For high-value prospect merchants already using a competitor, a generic pitch doesn't work. I designed fully customised English-language sales proposals — including competitor analysis, tailored pricing, ROI modelling, and visual layout — independently from strategy through to final document.
For high-value potential merchant clients, standard sales scripts and generic decks don't produce sufficient conviction to switch providers. These clients are already using a competitor and need a very specific reason to consider making a change.
My task: design a full English-language business document that makes the recipient feel this was built specifically for them — from competitor comparison to pricing to layout. The proposal itself needed to serve as a demonstration of NeroPay's professionalism.
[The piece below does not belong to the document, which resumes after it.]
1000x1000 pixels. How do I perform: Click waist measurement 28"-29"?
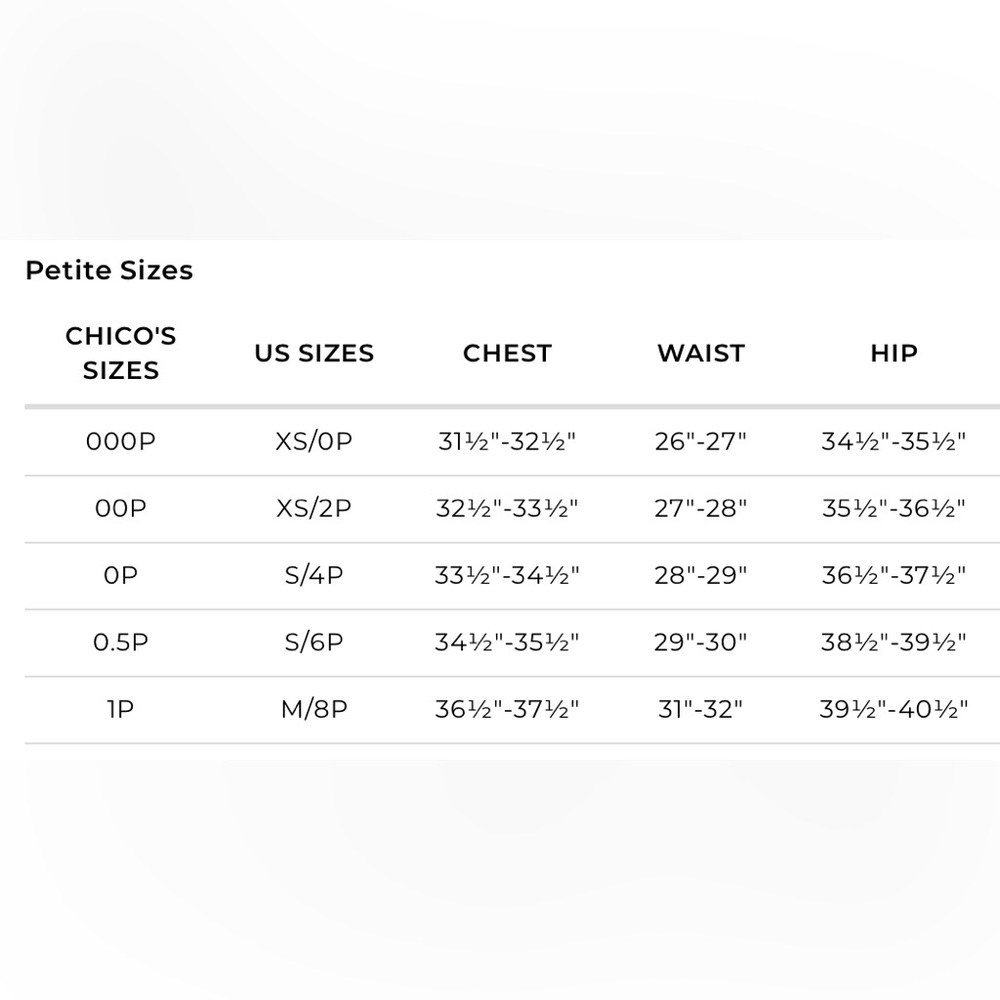click(x=701, y=575)
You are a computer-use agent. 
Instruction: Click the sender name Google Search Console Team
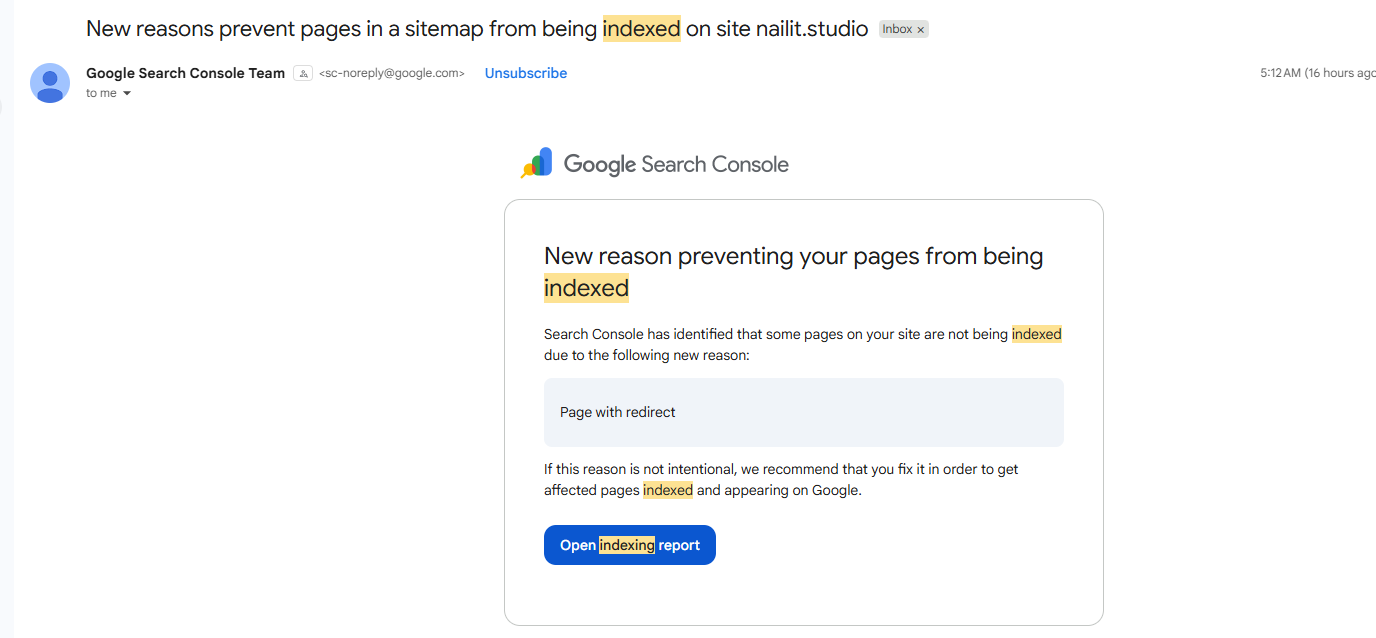(x=185, y=73)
Understand the prospect's business scale, current payment provider, primary pain points, and transaction profile — the foundation for every claim in the proposal.
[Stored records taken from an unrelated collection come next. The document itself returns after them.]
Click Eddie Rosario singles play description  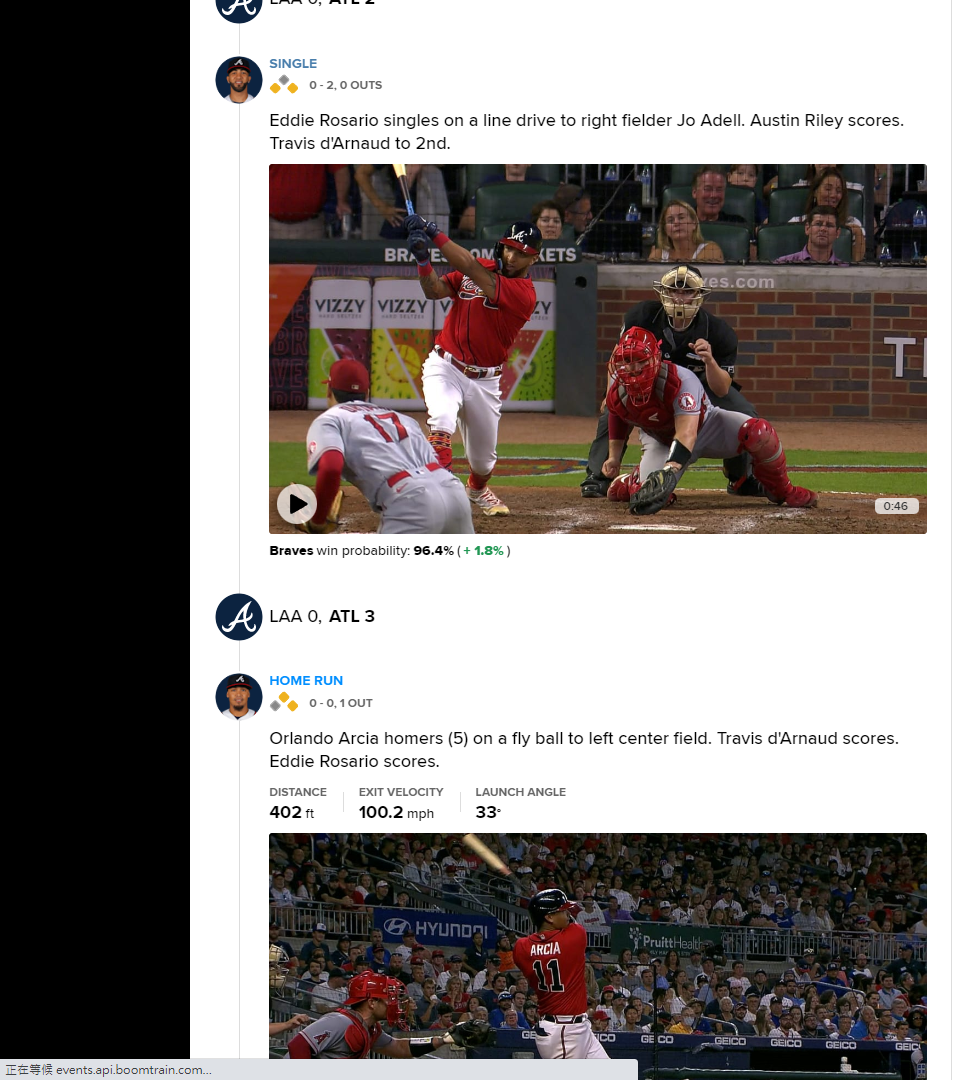pos(586,132)
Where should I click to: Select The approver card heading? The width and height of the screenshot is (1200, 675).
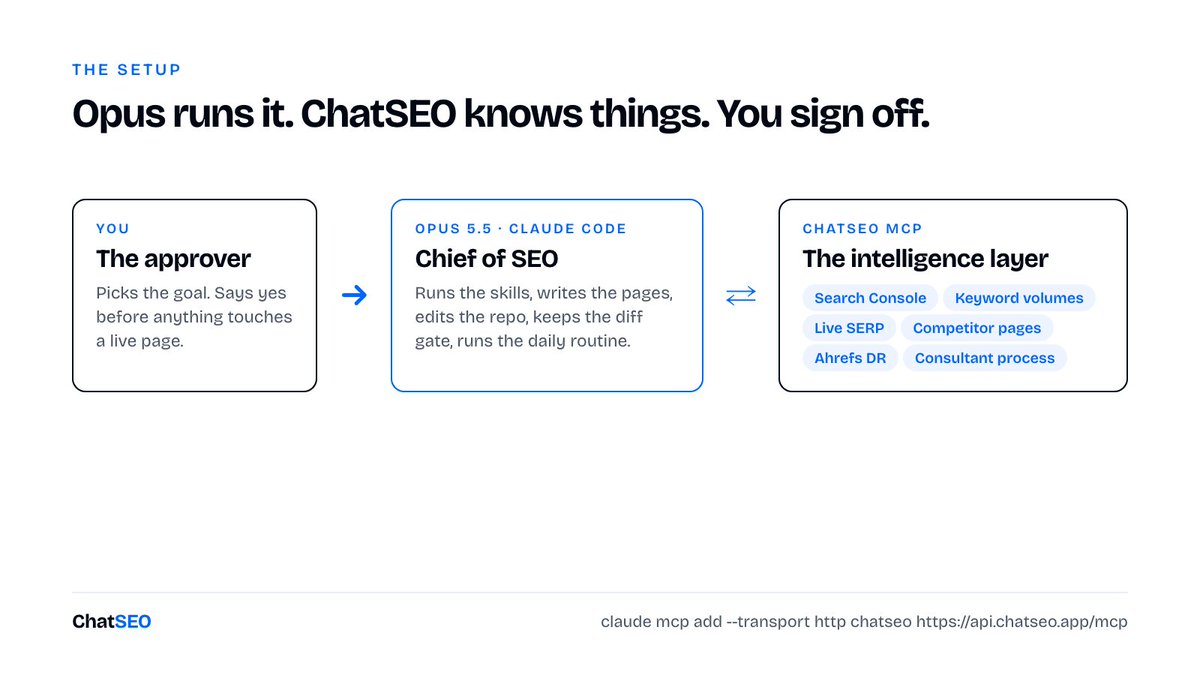coord(174,259)
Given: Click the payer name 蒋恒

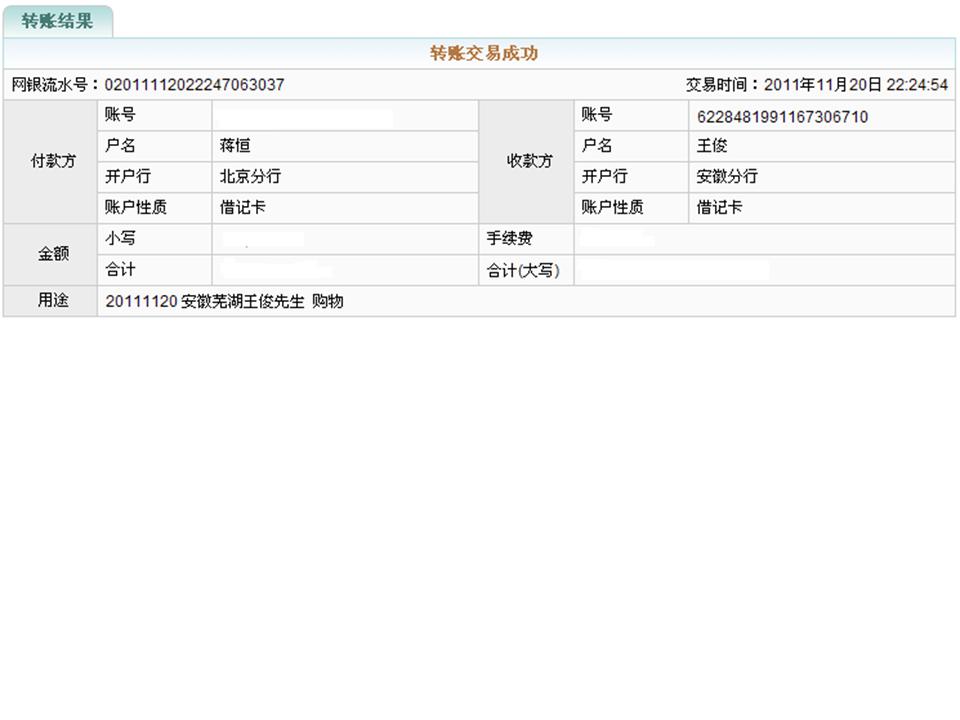Looking at the screenshot, I should point(235,146).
Map the key competitor's pricing, features, and contract terms. Design a side-by-side comparison table that makes the differential immediately legible — not a wall of text, a visual argument.
Build a custom fee structure based on the client's transaction volume and business model — competitive enough to win, structured to maintain margin.
Write the copy, organise the data, design the layout. No external designers or copywriters — delivered as a ready-to-send proposal document.
A well-crafted bespoke proposal does two things simultaneously: it makes a specific argument for switching, and it demonstrates the standard of professionalism the client can expect from the relationship. The quality of the document is itself an answer to "why should I trust NeroPay?"
Most early startup sales materials are "here's what we offer." High-value clients want to see "do you understand my problem?" Customisation isn't about impressing people with effort — it's about making the prospect feel seen and understood. That requires three things working together: the ability to quickly absorb competitor intelligence, an understanding of the client's business logic, and the ability to translate that into a persuasive narrative.
"The best proposals don't pitch a product — they reflect the client's situation back at them with a clear answer to 'what changes if I switch?'"
Doing this in English, independently, for a UK market — without external copywriters or designers — is a practical demonstration of what "full English business execution" actually looks like in practice.